By Zhang Zejun
Pandas are unquestionably one of the most adorable animals among millions of species living on the Earth. They have a round face, a body in black and white, black eye patches and a pair of black ears. Their chubby and fluffy body make them extremely “adorkable.”
Pandas are national treasures of China. Over recent years, China has witnessed steady expansion of the panda population, improved environment of the animal’s habitats, and constant progress in panda protection and research. It mirrors the country’s achievements in ecological progress and biodiversity conservation.
The loveliness of pandas is a result of the Earth’s evolution of billions of years. It carries the code of biological evolution and reflects the progress of panda protection, propagation and ecological studies.

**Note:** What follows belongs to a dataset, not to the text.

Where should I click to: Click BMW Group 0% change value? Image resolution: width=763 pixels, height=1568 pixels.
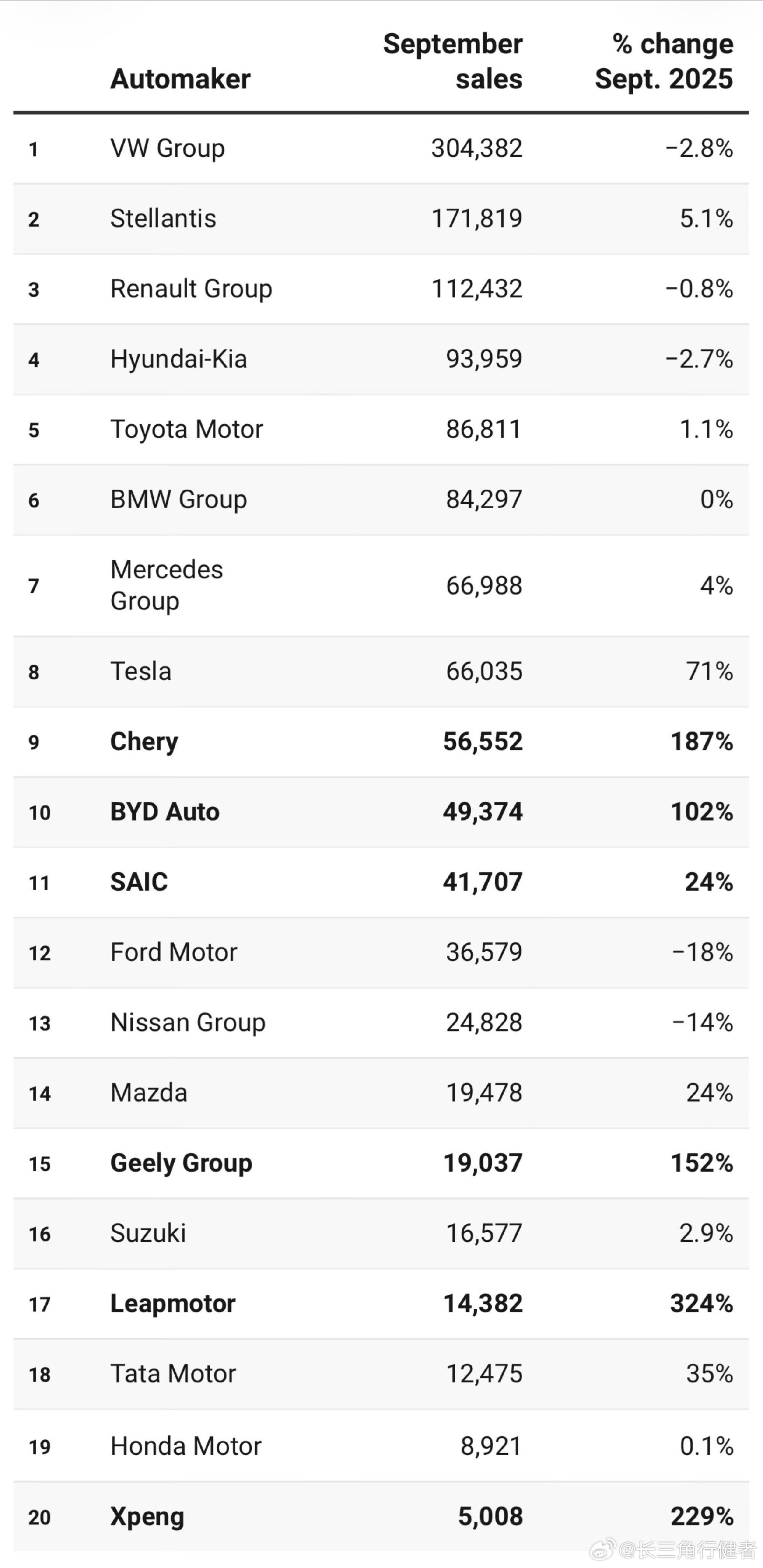717,500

Pandas have a round face because their cheekbones are wide, which makes the nose look shorter. The black-and-white body is also one of the adorable features of pandas. This “colorway” helps pandas keep warm on mountains and in forests and is also the animal’s camouflage. However, not all pandas are black and white. Currently, a rescued brown and white panda named Qi Zai is living in the Qinling research center of giant panda breeding in northwest China’s Shaanxi province. Since 1985, giant pandas with brown fur have been spotted six times in the Qinling Mountains.

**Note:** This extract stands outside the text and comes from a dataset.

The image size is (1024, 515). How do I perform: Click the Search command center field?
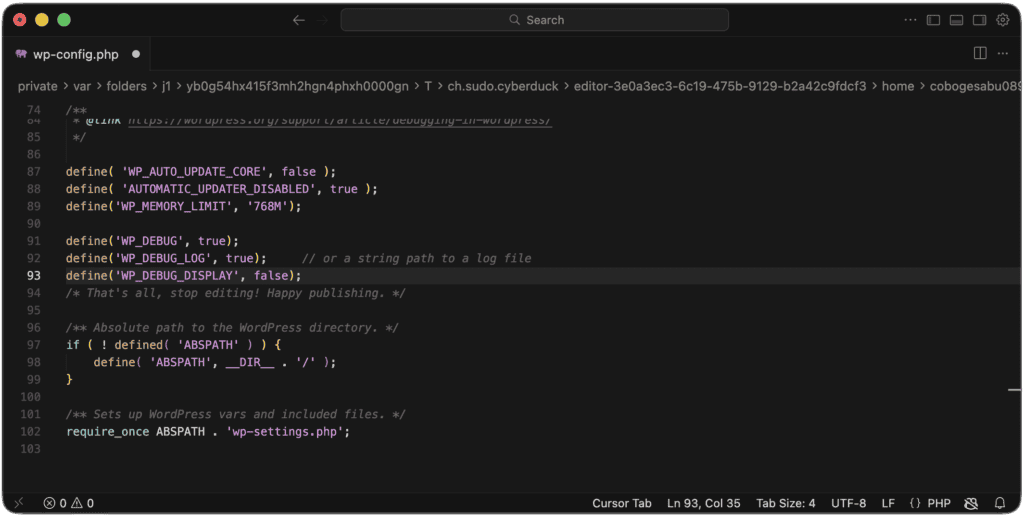pyautogui.click(x=534, y=20)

Compared with their acute sense of smell and strong hearing capacity, pandas’ visual acuity is weak. They have a myopia of about 800 degrees. However, in bamboo groves, they don’t need a strong visual ability.
Pandas are pigeon-toed. Their wobbly walks make them very cute. Such slow movement helps them save strength. Besides, pandas can swim and climb trees, and have flexible joints that enable them to make unexpected moves.
A giant panda plays on a tree at the Shenshuping base of the China Conservation and Research Center for Giant Panda in Wolong, southwest China’s Sichuan province. (Photo by Chen Xianlin/People’s Daily Online)
Fossils of the ancestral panda Ailurarctos lufengensis, the oldest panda found so far, were discovered in Lufeng, southwest China’s Yunnan province. The ancestral panda lived in the late Miocene about 8 million years ago, and was a rare species native to China.
Since the founding of the People’s Republic of China in 1949, the Chinese government has never ceased its protection of pandas. It has set up four giant panda nature reserves in the southwestern province of Sichuan. Besides, biological studies of pandas gradually developed in China. The country has been one of the leaders in the world in terms of panda research since 1990s thanks to the joint efforts of Chinese scientists.
To get a clear picture of the panda population is the foundation and premise of science-based panda protection. Since 1974, China has conducted four panda censuses. According to the latest census, the population and the area of panda habitats both grew more than 10 percent.
As of the end of 2013, the population of giant pandas living in the wild exceeded 1,800, and that population was divided in different locations, among which giant pandas in some locations had a population less than 30, which made it extremely difficult to maintain the population with on-site protection.
A panda cub eats bamboo by its mother in Wolong, southwest China’s Sichuan province. (Photo by He Shengshan/People’s Daily Online)
Therefore, China initiated a wilderness training program for giant pandas, which aims at releasing artificially bred pandas to expand endangered panda populations in the wild. So far, more than 10 captive pandas have been released through this creative protection method.
In October 2021, China announced to build the first batch of national parks, including one for giant pandas. The giant panda national park covers an area of about 2.2 million hectares and 60 percent of panda habitats, where more than 70 percent of wild giant pandas live. The establishment of the giant panda national park marked a new phase of China’s panda protection.
In 2016, the International Union for Conservation of Nature took the species off its endangered list and downgraded the conservation status of giant pandas to “vulnerable.” It reflected the remarkable achievements made by China in the protection of giant pandas and demonstrated the country’s sense of responsibility as a major country in natural conservation. Under the joint efforts of all sectors of the society, the Chinese people are writing a splendid chapter of panda protection and research, setting a good example for global wildlife conservation.
(Zhang Zejun is the president of Chengdu Normal University in southwest China’s Sichuan province.)